Le 11 avril, la sentence impériale revint de la capitale : « Les lois de l’empire défendent très sévèrement la religion de Jésus. Cependant le sieur Augustin, prêtre de cette religion, a osé pénétrer clandestinement dans Nos États pour la prêcher en secret, séduire et tromper le peuple. Arrêté, il a reconnu la vérité du fait, il a tout avoué. Que le sieur Augustin ait la tête tranchée sur-le-champ et jetée dans le fleuve ».
Le 1er mai 1851, le gouverneur convoqua deux régiments. Toute la ville pensa à une expédition contre les brigands. En fait, il s’agissait de l’exécution d’Augustin Schoeffler. Le gouverneur voulait ainsi décourager toute tentative d’aide de la part des chrétiens. Quand on vint le chercher, le martyr manifesta une grande joie. Il jeta au loin ses sandales et emboîta le pas pieds nus à ses gardiens, tenant d’une main sa chaîne relevée pour marcher plus facilement. Les personnes présentes manifestaient leur admiration : « C’est un héros : il va à la mort comme à une fête ! Quel bel homme, quel air de bonté ! Comment le roi peut-il faire tuer de tels hommes ! ».
Arrivé au lieu du supplice, près des murs de la citadelle, le Martyr, entouré de l’imposante force armée et de la foule, s’agenouilla et pria un moment. À la demande du bourreau, qui semblait plus ému que lui, il se dénuda le torse et se laissa lier les mains dans le dos. Il leva les yeux au ciel et dit : « Ce que vous avez à faire, faites-le vite ». Quand cymbales et tambours retentirent, le bourreau abattit son sabre.
Après le départ des soldats, on revit ce qui s’était passé treize ans plus tôt après l’exécution de Jean-Charles Cornay : de nombreuses personnes – chrétiennes ou non – s’approchèrent pour tremper des morceaux de coton dans le sang du martyr. On vit même un mandarin récupérer une tunique blanche éclaboussée de sang : elle avait été placée par ses soins sur le lieu de l’exécution. Il reçut plusieurs coups de rotin en châtiment de cette manifestation indigne d’un fonctionnaire de l’empire, mais il emporta chez lui la tunique.

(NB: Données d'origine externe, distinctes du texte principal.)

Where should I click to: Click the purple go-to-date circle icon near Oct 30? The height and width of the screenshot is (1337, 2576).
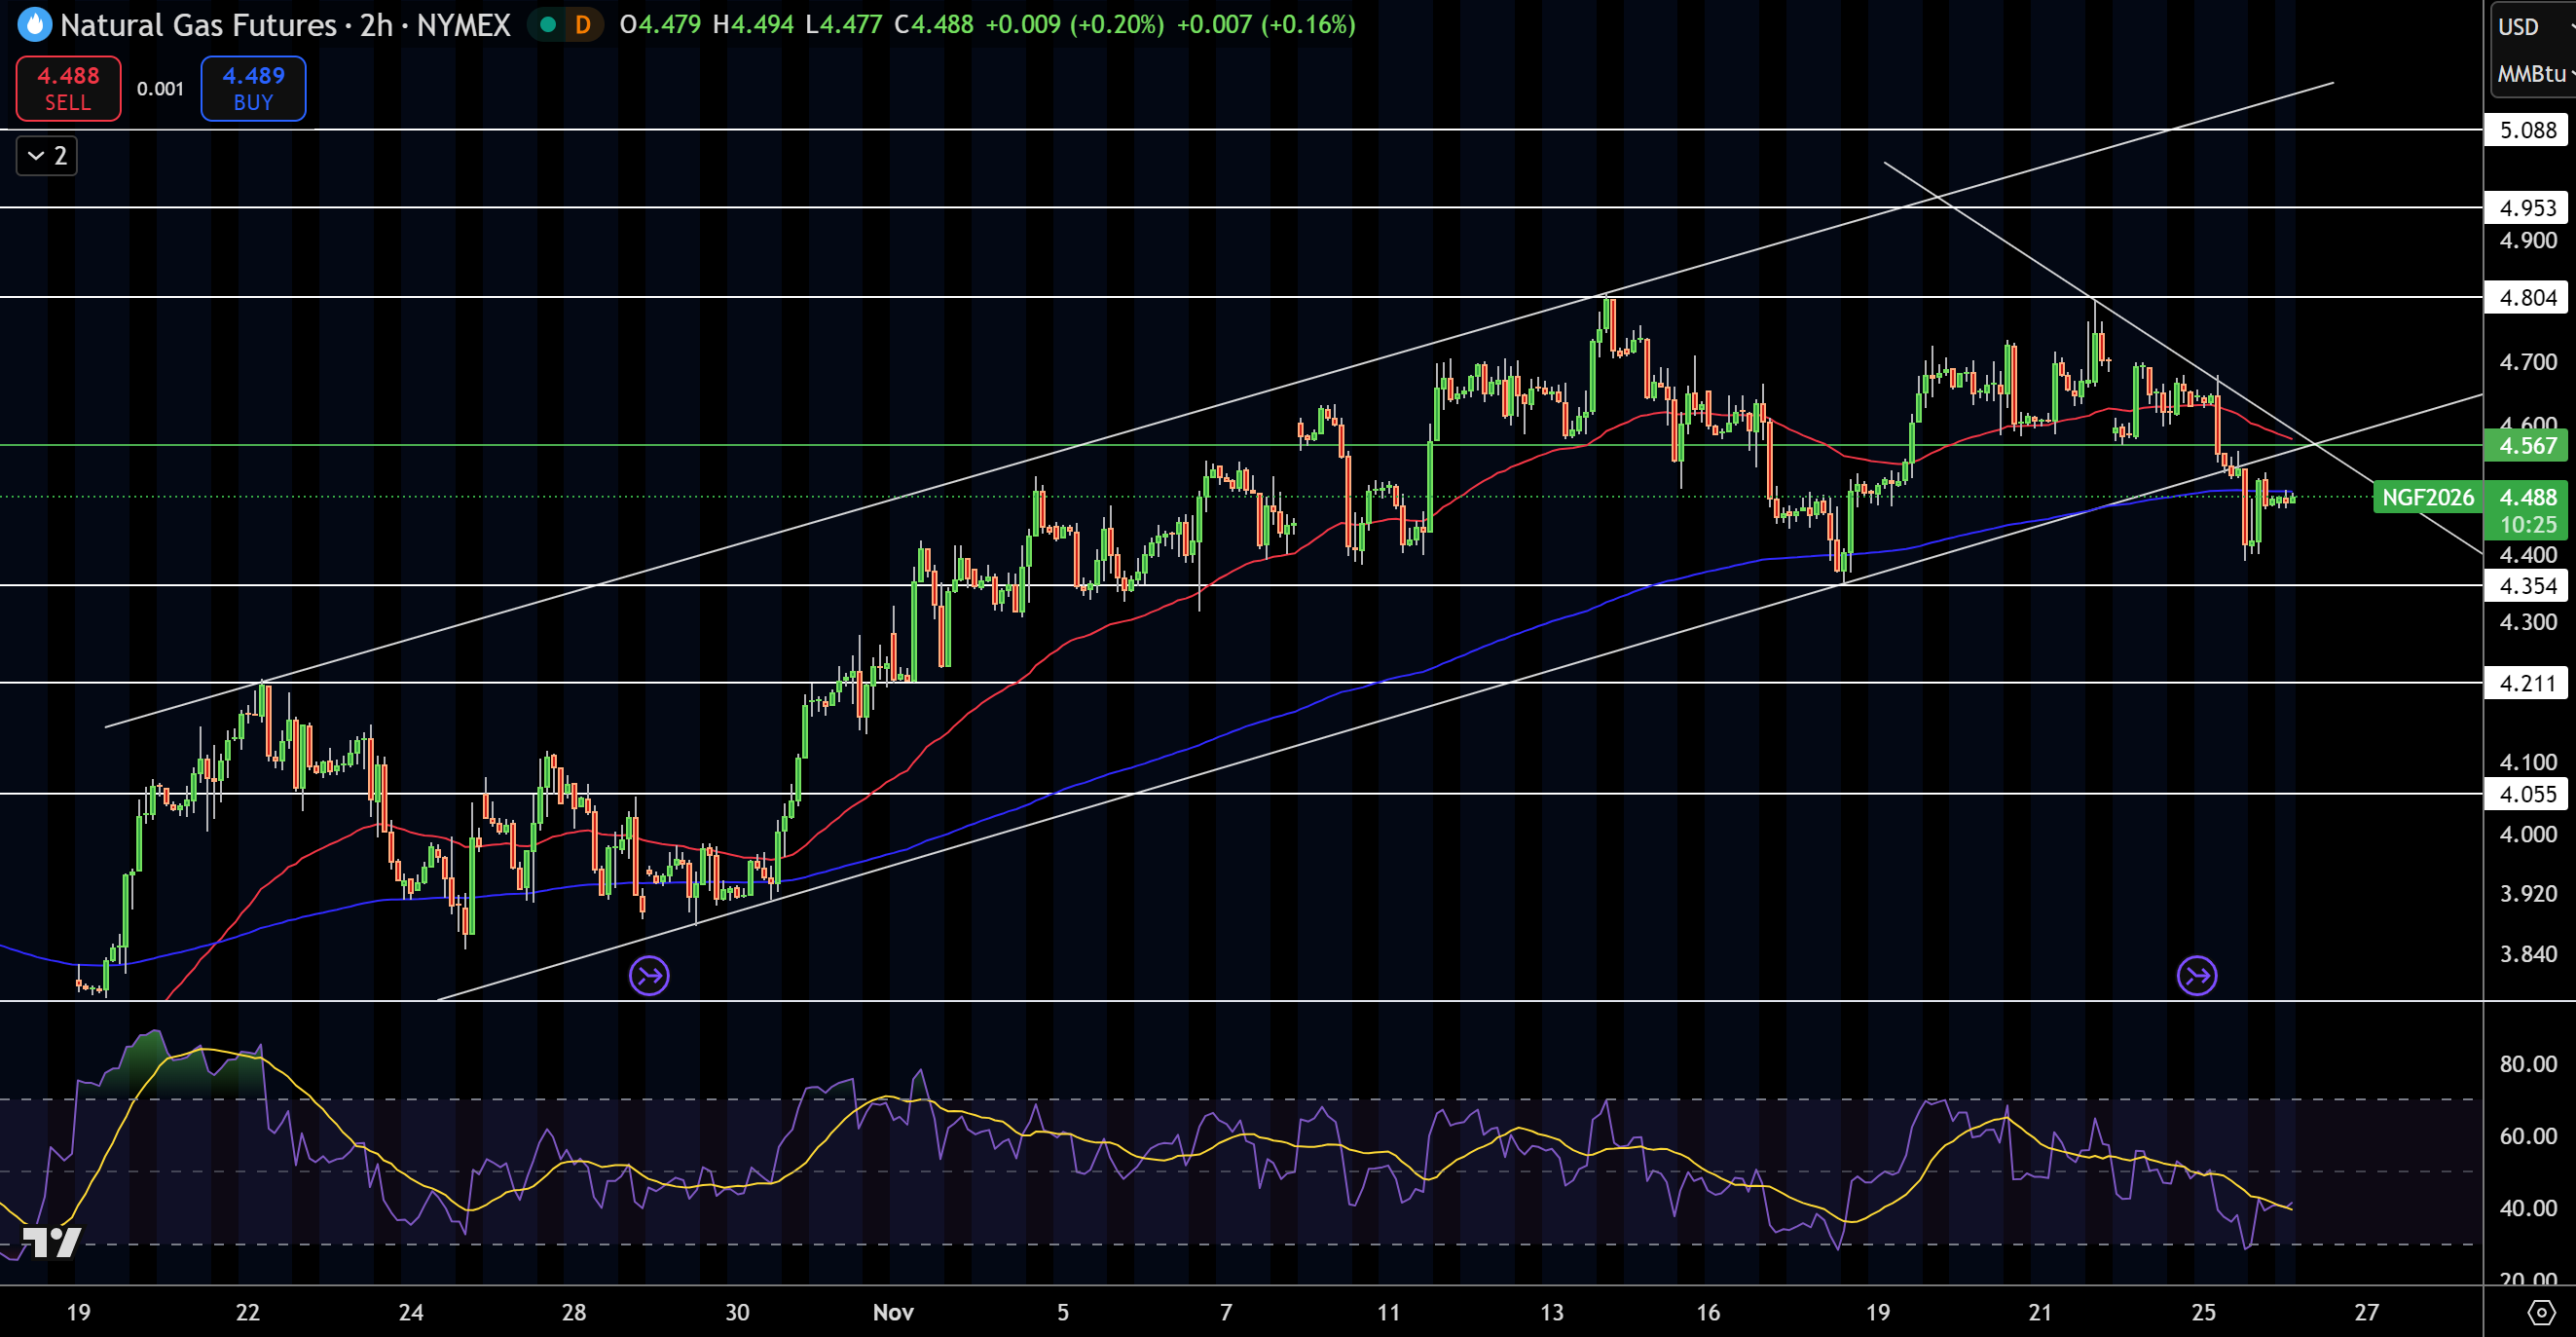[x=649, y=974]
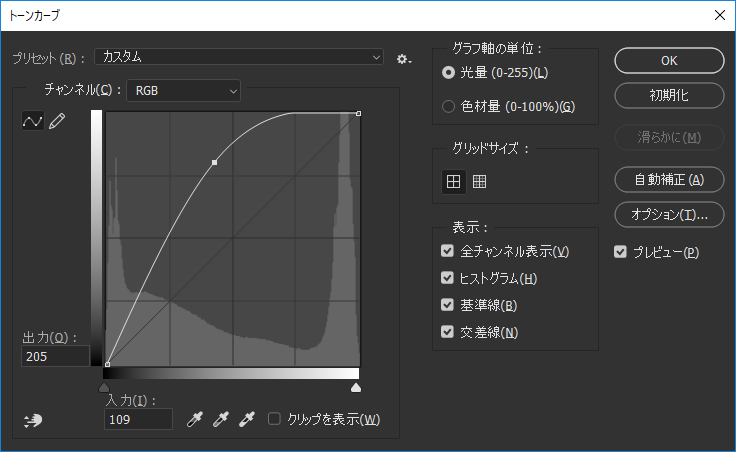
Task: Click the black point eyedropper
Action: pos(196,419)
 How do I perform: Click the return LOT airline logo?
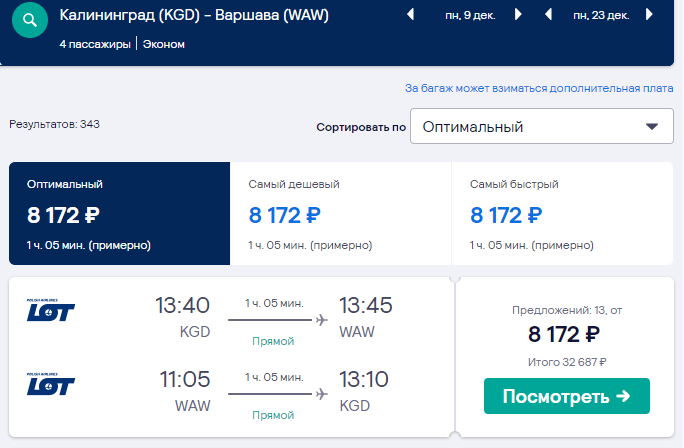[x=51, y=384]
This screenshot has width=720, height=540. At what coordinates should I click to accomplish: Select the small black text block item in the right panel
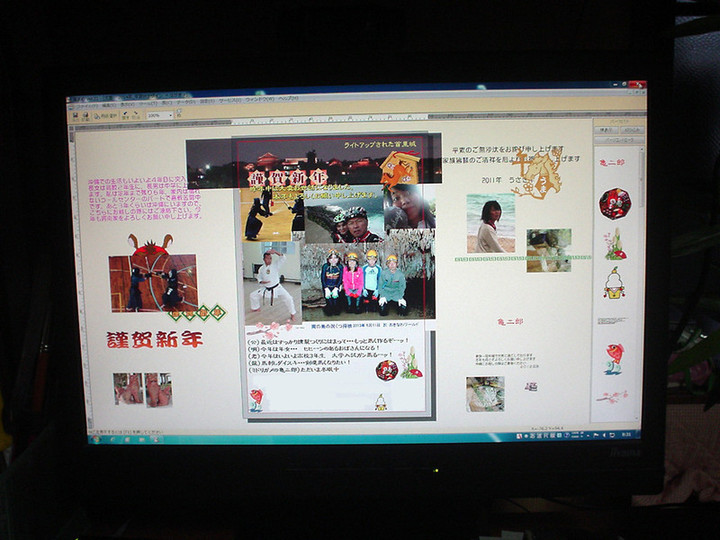pyautogui.click(x=612, y=321)
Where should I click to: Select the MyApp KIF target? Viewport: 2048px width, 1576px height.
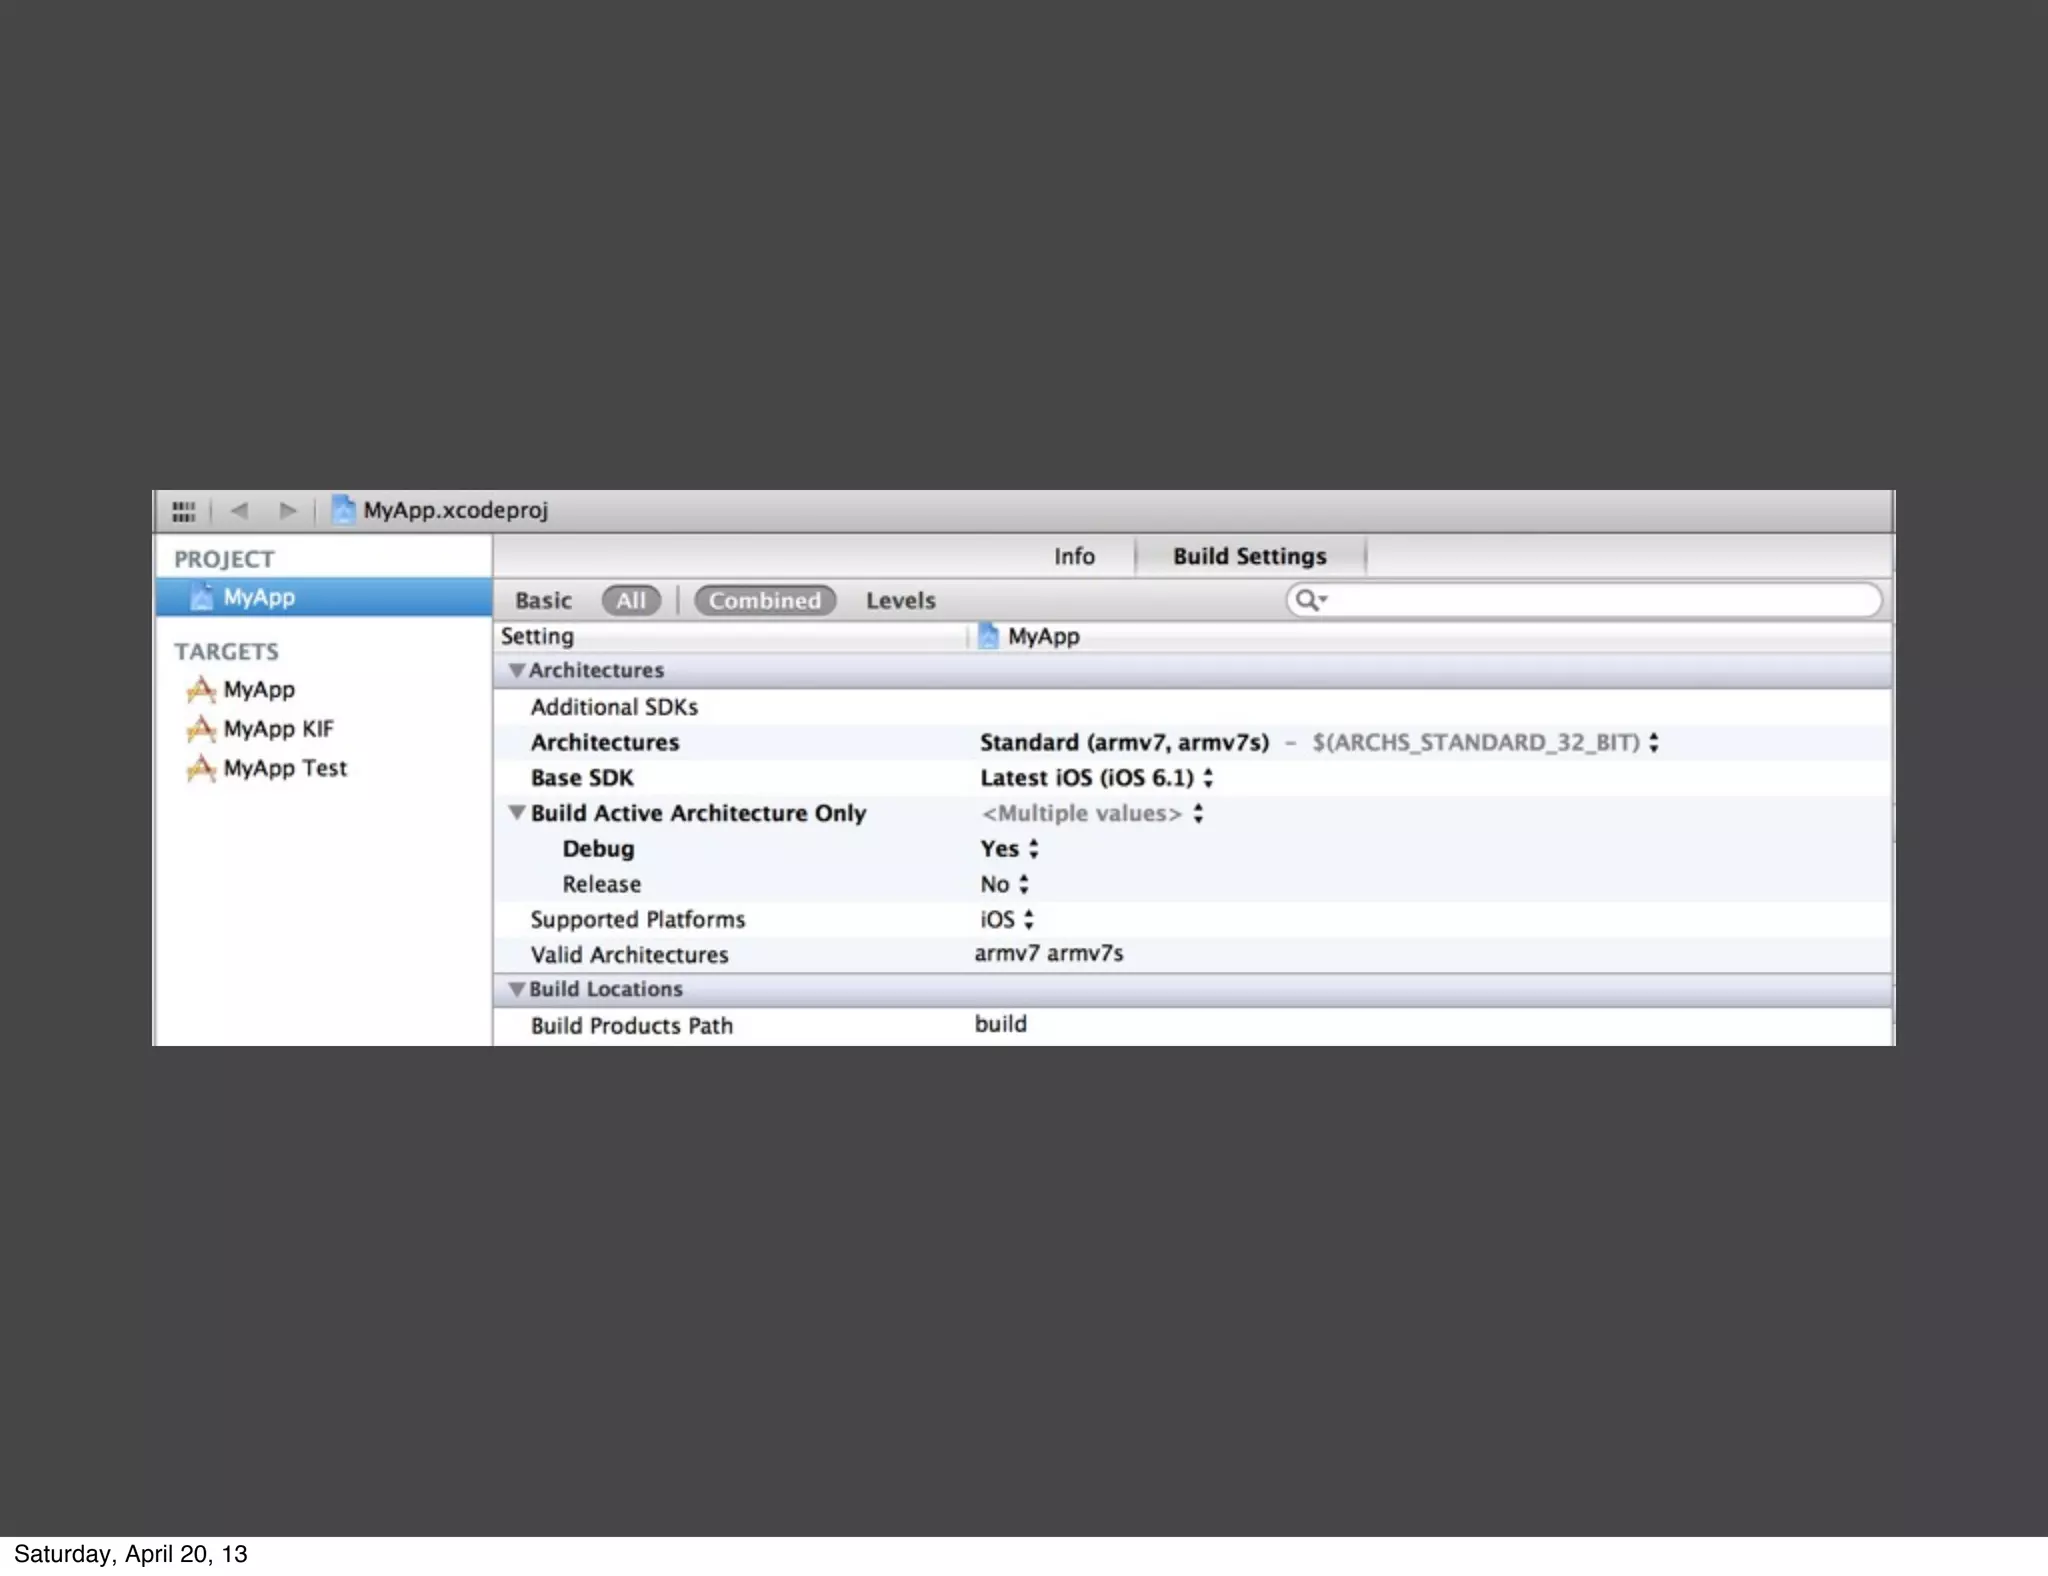[278, 729]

En exécution de la sentence, des soldats jetèrent la tête du martyr dans le fleuve Rouge. Elle ne fut jamais retrouvée. Le corps fut inhumé sur place, selon la loi, dans un cercueil que les chrétiens avaient préparé. Deux jours plus tard, ils l’exhumaient discrètement et allaient le réinhumer dans un village chrétien.
Augustin Schoeffler mourut à l’âge de 29 ans, trois ans après son arrivée dans sa mission du Tonkin. Il fut le premier missionnaire victime de la deuxième vague de persécution du Vietnam, menée par l’empereur Tu Duc, qui fera encore plus de victimes que la première, celle de Minh Mang.
Le décret d’introduction pour sa cause de Béatification est daté du 24 septembre 1857. Le bref de Béatification est signé par le pape Léon XIII le 7 mai 1900, et les solennités furent célébrées le 27 du même mois, à Saint-Pierre de Rome.
Augustin Schoeffler, désormais saint patron du Séminaire de Metz, a été canonisé le 16 juin 1988 par le pape Jean-Paul II. Les saints martyrs du Vietnam sont honorés le 24 novembre.